**INFORMATION PROVIDED**
┏━━

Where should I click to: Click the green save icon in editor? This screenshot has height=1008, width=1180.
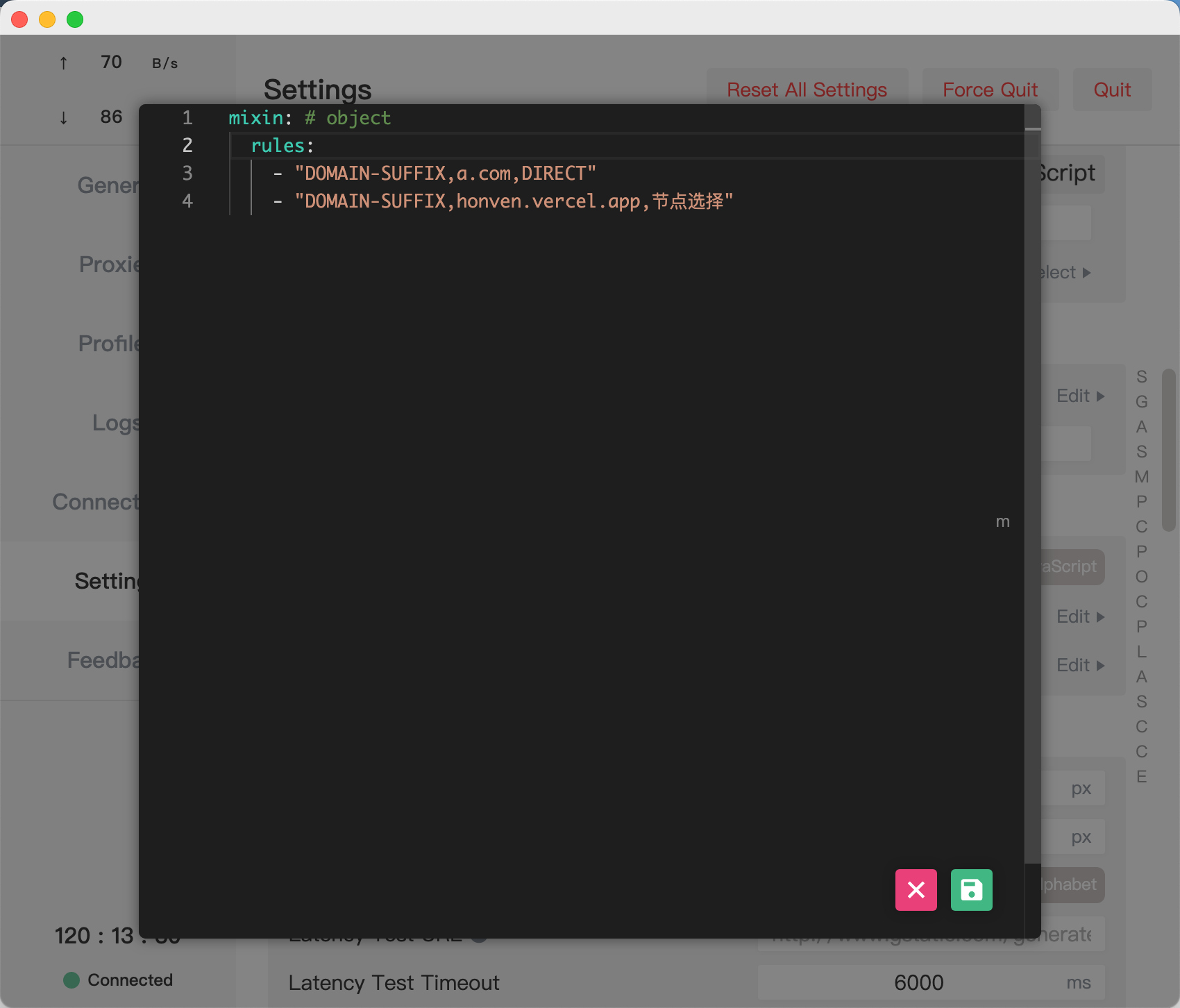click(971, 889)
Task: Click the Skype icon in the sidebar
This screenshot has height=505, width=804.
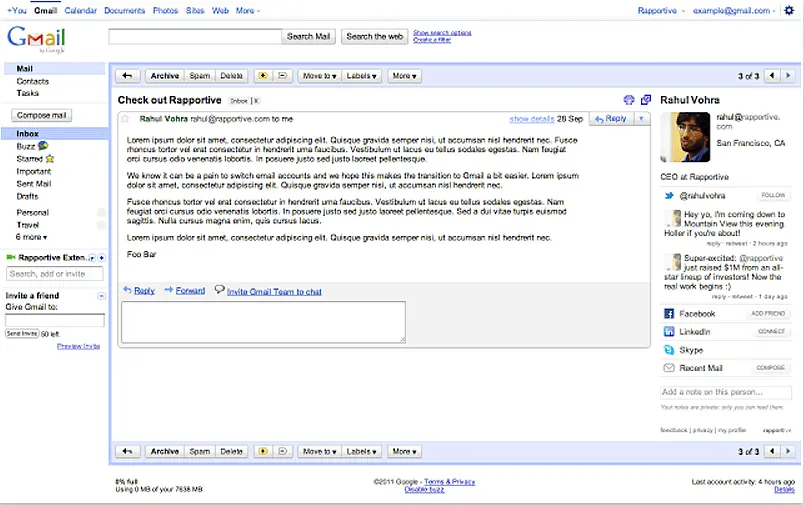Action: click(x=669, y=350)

┗━━

**EXERCISE PROMPT**
Each line of the listing above must be given again exactly; the pictures are to be left out.

**SOLUTION BELOW**
Where should I click to: Click the green save icon in editor? This screenshot has height=1008, width=1180.
click(971, 889)
Task: Click the Skype icon in the sidebar
This screenshot has height=505, width=804.
Action: click(x=669, y=350)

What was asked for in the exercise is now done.